> 依頼内容: 以下の行をすべて書き直し、「GUI agent」を「screen agent」に置き換える。それ以外の部分は一字も変えずに残すこと。

未加工の記録:
-------------------------

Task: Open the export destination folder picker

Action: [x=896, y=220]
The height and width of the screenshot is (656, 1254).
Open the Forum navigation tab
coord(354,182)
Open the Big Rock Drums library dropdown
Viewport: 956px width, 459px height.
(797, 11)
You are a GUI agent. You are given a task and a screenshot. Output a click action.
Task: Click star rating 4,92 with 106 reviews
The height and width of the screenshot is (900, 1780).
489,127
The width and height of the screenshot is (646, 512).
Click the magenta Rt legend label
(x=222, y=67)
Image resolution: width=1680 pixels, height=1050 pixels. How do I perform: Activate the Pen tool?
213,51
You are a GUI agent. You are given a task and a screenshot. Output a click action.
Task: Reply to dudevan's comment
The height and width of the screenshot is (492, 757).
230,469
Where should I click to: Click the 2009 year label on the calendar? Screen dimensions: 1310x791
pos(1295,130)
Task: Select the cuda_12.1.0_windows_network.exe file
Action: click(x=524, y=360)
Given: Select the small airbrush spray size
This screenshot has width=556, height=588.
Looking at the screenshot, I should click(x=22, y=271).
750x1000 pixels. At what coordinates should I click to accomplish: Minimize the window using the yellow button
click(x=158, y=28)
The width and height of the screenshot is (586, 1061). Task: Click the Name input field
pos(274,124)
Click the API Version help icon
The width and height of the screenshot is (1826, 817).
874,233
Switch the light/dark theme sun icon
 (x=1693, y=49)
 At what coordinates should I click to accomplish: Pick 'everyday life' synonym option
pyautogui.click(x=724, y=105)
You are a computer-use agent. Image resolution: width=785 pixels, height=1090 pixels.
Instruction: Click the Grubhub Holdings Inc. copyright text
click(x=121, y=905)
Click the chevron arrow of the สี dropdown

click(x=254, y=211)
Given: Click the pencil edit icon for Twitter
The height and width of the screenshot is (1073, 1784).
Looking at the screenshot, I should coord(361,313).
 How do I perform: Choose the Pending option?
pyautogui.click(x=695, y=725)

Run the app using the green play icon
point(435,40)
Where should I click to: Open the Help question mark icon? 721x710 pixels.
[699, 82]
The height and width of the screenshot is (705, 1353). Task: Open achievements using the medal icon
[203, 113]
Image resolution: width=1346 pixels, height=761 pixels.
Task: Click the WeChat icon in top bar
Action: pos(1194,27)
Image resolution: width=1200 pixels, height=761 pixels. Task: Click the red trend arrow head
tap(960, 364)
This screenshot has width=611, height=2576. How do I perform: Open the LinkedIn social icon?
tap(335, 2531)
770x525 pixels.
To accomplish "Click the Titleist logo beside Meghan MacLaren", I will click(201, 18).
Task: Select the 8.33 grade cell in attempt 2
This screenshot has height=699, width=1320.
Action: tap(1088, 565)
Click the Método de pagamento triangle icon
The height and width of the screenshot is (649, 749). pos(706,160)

-------------------------

> 依頼への回答:
Task: Open the export destination folder picker

Action: [x=896, y=220]
The height and width of the screenshot is (656, 1254).
Open the Forum navigation tab
coord(354,182)
Open the Big Rock Drums library dropdown
Viewport: 956px width, 459px height.
(797, 11)
You are a screen agent. You are given a task and a screenshot. Output a click action.
Task: Click star rating 4,92 with 106 reviews
The height and width of the screenshot is (900, 1780).
489,127
The width and height of the screenshot is (646, 512).
Click the magenta Rt legend label
(x=222, y=67)
Image resolution: width=1680 pixels, height=1050 pixels. How do I perform: Activate the Pen tool?
213,51
You are a screen agent. You are given a task and a screenshot. Output a click action.
Task: Reply to dudevan's comment
The height and width of the screenshot is (492, 757).
230,469
Where should I click to: Click the 2009 year label on the calendar? Screen dimensions: 1310x791
pos(1295,130)
Task: Select the cuda_12.1.0_windows_network.exe file
Action: click(x=524, y=360)
Given: Select the small airbrush spray size
This screenshot has width=556, height=588.
Looking at the screenshot, I should click(x=22, y=271).
750x1000 pixels. At what coordinates should I click to accomplish: Minimize the window using the yellow button
click(x=158, y=28)
The width and height of the screenshot is (586, 1061). Task: Click the Name input field
pos(274,124)
Click the API Version help icon
The width and height of the screenshot is (1826, 817).
874,233
Switch the light/dark theme sun icon
 (x=1693, y=49)
 At what coordinates should I click to accomplish: Pick 'everyday life' synonym option
pyautogui.click(x=724, y=105)
You are a computer-use agent. Image resolution: width=785 pixels, height=1090 pixels.
Instruction: Click the Grubhub Holdings Inc. copyright text
click(x=121, y=905)
Click the chevron arrow of the สี dropdown

click(x=254, y=211)
Given: Click the pencil edit icon for Twitter
The height and width of the screenshot is (1073, 1784).
Looking at the screenshot, I should coord(361,313).
 How do I perform: Choose the Pending option?
pyautogui.click(x=695, y=725)

Run the app using the green play icon
point(435,40)
Where should I click to: Open the Help question mark icon? 721x710 pixels.
[699, 82]
The height and width of the screenshot is (705, 1353). Task: Open achievements using the medal icon
[203, 113]
Image resolution: width=1346 pixels, height=761 pixels.
Task: Click the WeChat icon in top bar
Action: pos(1194,27)
Image resolution: width=1200 pixels, height=761 pixels. Task: Click the red trend arrow head
tap(960, 364)
This screenshot has width=611, height=2576. How do I perform: Open the LinkedIn social icon?
tap(335, 2531)
770x525 pixels.
To accomplish "Click the Titleist logo beside Meghan MacLaren", I will click(201, 18).
Task: Select the 8.33 grade cell in attempt 2
This screenshot has height=699, width=1320.
Action: tap(1088, 565)
Click the Método de pagamento triangle icon
The height and width of the screenshot is (649, 749). pos(706,160)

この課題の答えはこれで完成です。